### Entries supplied ###

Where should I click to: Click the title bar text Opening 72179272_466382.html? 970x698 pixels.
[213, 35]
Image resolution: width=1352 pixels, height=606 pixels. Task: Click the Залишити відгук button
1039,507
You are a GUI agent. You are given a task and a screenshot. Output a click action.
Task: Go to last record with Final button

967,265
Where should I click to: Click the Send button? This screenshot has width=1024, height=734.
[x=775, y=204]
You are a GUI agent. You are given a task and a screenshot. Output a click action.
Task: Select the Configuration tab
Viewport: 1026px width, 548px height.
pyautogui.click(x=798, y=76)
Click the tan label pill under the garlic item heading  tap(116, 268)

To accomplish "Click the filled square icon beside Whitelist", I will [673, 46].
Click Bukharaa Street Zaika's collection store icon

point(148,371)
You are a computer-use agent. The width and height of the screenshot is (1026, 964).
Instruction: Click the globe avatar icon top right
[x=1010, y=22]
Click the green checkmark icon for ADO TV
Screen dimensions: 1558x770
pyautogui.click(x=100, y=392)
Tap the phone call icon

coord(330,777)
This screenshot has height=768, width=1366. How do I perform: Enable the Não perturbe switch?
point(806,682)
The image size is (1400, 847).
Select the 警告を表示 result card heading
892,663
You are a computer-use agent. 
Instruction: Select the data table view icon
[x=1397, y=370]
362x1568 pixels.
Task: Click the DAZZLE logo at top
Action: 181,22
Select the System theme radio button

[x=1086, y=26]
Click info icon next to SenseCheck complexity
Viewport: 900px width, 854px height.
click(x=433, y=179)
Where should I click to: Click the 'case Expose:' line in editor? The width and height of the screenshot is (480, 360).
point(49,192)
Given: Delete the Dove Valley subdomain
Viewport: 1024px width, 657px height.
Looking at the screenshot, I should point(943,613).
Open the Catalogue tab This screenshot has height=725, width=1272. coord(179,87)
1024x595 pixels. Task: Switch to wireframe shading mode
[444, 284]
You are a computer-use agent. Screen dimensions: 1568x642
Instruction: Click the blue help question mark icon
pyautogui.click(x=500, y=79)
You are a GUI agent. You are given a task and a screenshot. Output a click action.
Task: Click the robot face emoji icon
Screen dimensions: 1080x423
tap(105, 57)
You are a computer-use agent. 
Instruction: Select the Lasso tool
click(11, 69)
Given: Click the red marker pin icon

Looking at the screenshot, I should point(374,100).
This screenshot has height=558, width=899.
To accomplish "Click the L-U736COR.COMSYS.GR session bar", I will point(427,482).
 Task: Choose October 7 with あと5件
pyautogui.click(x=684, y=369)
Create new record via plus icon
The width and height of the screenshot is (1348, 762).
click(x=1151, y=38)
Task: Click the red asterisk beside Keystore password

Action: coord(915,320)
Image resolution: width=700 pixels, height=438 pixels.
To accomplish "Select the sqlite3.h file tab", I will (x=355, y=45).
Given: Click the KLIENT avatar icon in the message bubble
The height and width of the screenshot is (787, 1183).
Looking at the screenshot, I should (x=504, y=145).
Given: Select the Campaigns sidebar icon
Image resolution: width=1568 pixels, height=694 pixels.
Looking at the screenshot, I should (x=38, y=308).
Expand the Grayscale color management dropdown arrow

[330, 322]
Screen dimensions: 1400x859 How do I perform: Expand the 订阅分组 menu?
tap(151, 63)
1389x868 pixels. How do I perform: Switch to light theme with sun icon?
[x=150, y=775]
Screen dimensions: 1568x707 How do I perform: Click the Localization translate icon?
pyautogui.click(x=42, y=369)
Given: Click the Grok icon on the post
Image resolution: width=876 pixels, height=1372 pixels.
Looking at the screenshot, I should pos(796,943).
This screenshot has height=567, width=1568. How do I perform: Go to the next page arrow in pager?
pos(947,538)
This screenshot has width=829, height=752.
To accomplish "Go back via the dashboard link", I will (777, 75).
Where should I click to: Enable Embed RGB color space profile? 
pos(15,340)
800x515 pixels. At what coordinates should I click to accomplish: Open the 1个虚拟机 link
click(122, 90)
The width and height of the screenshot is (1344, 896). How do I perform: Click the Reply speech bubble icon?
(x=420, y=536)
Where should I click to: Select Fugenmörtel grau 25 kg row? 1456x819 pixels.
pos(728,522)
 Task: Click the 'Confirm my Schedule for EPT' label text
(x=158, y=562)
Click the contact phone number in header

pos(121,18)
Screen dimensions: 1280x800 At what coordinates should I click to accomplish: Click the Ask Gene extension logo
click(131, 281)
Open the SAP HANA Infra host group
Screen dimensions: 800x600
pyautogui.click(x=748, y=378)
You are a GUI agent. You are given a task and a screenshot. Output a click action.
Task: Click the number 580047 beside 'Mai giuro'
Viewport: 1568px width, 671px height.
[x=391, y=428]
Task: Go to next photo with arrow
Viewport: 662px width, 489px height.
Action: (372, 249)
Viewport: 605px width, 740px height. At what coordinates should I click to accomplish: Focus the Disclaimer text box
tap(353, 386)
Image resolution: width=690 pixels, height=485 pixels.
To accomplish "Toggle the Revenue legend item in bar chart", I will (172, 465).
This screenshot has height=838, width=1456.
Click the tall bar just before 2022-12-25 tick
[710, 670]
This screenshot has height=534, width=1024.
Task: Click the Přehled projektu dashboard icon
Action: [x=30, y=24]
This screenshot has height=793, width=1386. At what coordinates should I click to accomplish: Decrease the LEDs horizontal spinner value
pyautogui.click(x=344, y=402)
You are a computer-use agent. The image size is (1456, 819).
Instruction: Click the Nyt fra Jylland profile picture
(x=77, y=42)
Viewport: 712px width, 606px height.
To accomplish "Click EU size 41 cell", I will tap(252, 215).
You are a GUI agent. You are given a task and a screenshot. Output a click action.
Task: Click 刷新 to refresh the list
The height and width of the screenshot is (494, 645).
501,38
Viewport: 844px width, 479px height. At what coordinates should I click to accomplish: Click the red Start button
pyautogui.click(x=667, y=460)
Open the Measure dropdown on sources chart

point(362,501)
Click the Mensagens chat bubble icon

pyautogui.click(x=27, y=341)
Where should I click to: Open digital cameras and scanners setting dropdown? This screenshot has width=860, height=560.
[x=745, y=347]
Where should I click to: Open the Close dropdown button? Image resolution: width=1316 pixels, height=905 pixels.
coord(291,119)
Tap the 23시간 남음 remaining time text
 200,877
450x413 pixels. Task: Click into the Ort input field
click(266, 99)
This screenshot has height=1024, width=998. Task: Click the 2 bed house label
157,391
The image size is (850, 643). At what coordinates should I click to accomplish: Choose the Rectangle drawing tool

###

Problem to work on: Word for word, give the whole listing again.

Answer space:
Where should I click to: Click the title bar text Opening 72179272_466382.html? 970x698 pixels.
[213, 35]
Image resolution: width=1352 pixels, height=606 pixels. Task: Click the Залишити відгук button
1039,507
You are a GUI agent. You are given a task and a screenshot. Output a click action.
Task: Go to last record with Final button

967,265
Where should I click to: Click the Send button? This screenshot has width=1024, height=734.
[x=775, y=204]
You are a GUI agent. You are given a task and a screenshot. Output a click action.
Task: Select the Configuration tab
Viewport: 1026px width, 548px height.
pyautogui.click(x=798, y=76)
Click the tan label pill under the garlic item heading  tap(116, 268)

To accomplish "Click the filled square icon beside Whitelist", I will [673, 46].
Click Bukharaa Street Zaika's collection store icon

point(148,371)
You are a computer-use agent. The width and height of the screenshot is (1026, 964).
Instruction: Click the globe avatar icon top right
[x=1010, y=22]
Click the green checkmark icon for ADO TV
Screen dimensions: 1558x770
pyautogui.click(x=100, y=392)
Tap the phone call icon

coord(330,777)
This screenshot has height=768, width=1366. How do I perform: Enable the Não perturbe switch?
point(806,682)
The image size is (1400, 847).
Select the 警告を表示 result card heading
892,663
You are a computer-use agent. 
Instruction: Select the data table view icon
[x=1397, y=370]
362x1568 pixels.
Task: Click the DAZZLE logo at top
Action: 181,22
Select the System theme radio button

[x=1086, y=26]
Click info icon next to SenseCheck complexity
Viewport: 900px width, 854px height.
click(x=433, y=179)
Where should I click to: Click the 'case Expose:' line in editor? The width and height of the screenshot is (480, 360).
point(49,192)
Given: Delete the Dove Valley subdomain
Viewport: 1024px width, 657px height.
Looking at the screenshot, I should point(943,613).
Open the Catalogue tab This screenshot has height=725, width=1272. coord(179,87)
1024x595 pixels. Task: Switch to wireframe shading mode
[444, 284]
You are a computer-use agent. Screen dimensions: 1568x642
Instruction: Click the blue help question mark icon
pyautogui.click(x=500, y=79)
You are a GUI agent. You are given a task and a screenshot. Output a click action.
Task: Click the robot face emoji icon
Screen dimensions: 1080x423
tap(105, 57)
You are a computer-use agent. 
Instruction: Select the Lasso tool
click(11, 69)
Given: Click the red marker pin icon

Looking at the screenshot, I should point(374,100).
This screenshot has height=558, width=899.
To accomplish "Click the L-U736COR.COMSYS.GR session bar", I will point(427,482).
 Task: Choose October 7 with あと5件
pyautogui.click(x=684, y=369)
Create new record via plus icon
The width and height of the screenshot is (1348, 762).
click(x=1151, y=38)
Task: Click the red asterisk beside Keystore password

Action: coord(915,320)
Image resolution: width=700 pixels, height=438 pixels.
To accomplish "Select the sqlite3.h file tab", I will (x=355, y=45).
Given: Click the KLIENT avatar icon in the message bubble
The height and width of the screenshot is (787, 1183).
Looking at the screenshot, I should (x=504, y=145).
Given: Select the Campaigns sidebar icon
Image resolution: width=1568 pixels, height=694 pixels.
Looking at the screenshot, I should (x=38, y=308).
Expand the Grayscale color management dropdown arrow

[330, 322]
Screen dimensions: 1400x859 How do I perform: Expand the 订阅分组 menu?
tap(151, 63)
1389x868 pixels. How do I perform: Switch to light theme with sun icon?
[x=150, y=775]
Screen dimensions: 1568x707 How do I perform: Click the Localization translate icon?
pyautogui.click(x=42, y=369)
Given: Click the Grok icon on the post
Image resolution: width=876 pixels, height=1372 pixels.
Looking at the screenshot, I should pos(796,943).
This screenshot has height=567, width=1568. How do I perform: Go to the next page arrow in pager?
pos(947,538)
This screenshot has width=829, height=752.
To accomplish "Go back via the dashboard link", I will (777, 75).
Where should I click to: Enable Embed RGB color space profile? 
pos(15,340)
800x515 pixels. At what coordinates should I click to accomplish: Open the 1个虚拟机 link
click(122, 90)
The width and height of the screenshot is (1344, 896). How do I perform: Click the Reply speech bubble icon?
(x=420, y=536)
Where should I click to: Select Fugenmörtel grau 25 kg row? 1456x819 pixels.
pos(728,522)
 Task: Click the 'Confirm my Schedule for EPT' label text
(x=158, y=562)
Click the contact phone number in header

pos(121,18)
Screen dimensions: 1280x800 At what coordinates should I click to accomplish: Click the Ask Gene extension logo
click(131, 281)
Open the SAP HANA Infra host group
Screen dimensions: 800x600
pyautogui.click(x=748, y=378)
You are a GUI agent. You are given a task and a screenshot. Output a click action.
Task: Click the number 580047 beside 'Mai giuro'
Viewport: 1568px width, 671px height.
[x=391, y=428]
Task: Go to next photo with arrow
Viewport: 662px width, 489px height.
Action: (372, 249)
Viewport: 605px width, 740px height. At what coordinates should I click to accomplish: Focus the Disclaimer text box
tap(353, 386)
Image resolution: width=690 pixels, height=485 pixels.
To accomplish "Toggle the Revenue legend item in bar chart", I will (172, 465).
This screenshot has height=838, width=1456.
Click the tall bar just before 2022-12-25 tick
[710, 670]
This screenshot has height=534, width=1024.
Task: Click the Přehled projektu dashboard icon
Action: [x=30, y=24]
This screenshot has height=793, width=1386. At what coordinates should I click to accomplish: Decrease the LEDs horizontal spinner value
pyautogui.click(x=344, y=402)
You are a computer-use agent. The image size is (1456, 819).
Instruction: Click the Nyt fra Jylland profile picture
(x=77, y=42)
Viewport: 712px width, 606px height.
To accomplish "Click EU size 41 cell", I will tap(252, 215).
You are a GUI agent. You are given a task and a screenshot. Output a click action.
Task: Click 刷新 to refresh the list
The height and width of the screenshot is (494, 645).
501,38
Viewport: 844px width, 479px height. At what coordinates should I click to accomplish: Click the red Start button
pyautogui.click(x=667, y=460)
Open the Measure dropdown on sources chart

point(362,501)
Click the Mensagens chat bubble icon

pyautogui.click(x=27, y=341)
Where should I click to: Open digital cameras and scanners setting dropdown? This screenshot has width=860, height=560.
[x=745, y=347]
Where should I click to: Open the Close dropdown button? Image resolution: width=1316 pixels, height=905 pixels.
coord(291,119)
Tap the 23시간 남음 remaining time text
 200,877
450x413 pixels. Task: Click into the Ort input field
click(266, 99)
This screenshot has height=1024, width=998. Task: Click the 2 bed house label
157,391
The image size is (850, 643). At what coordinates should I click to accomplish: Choose the Rectangle drawing tool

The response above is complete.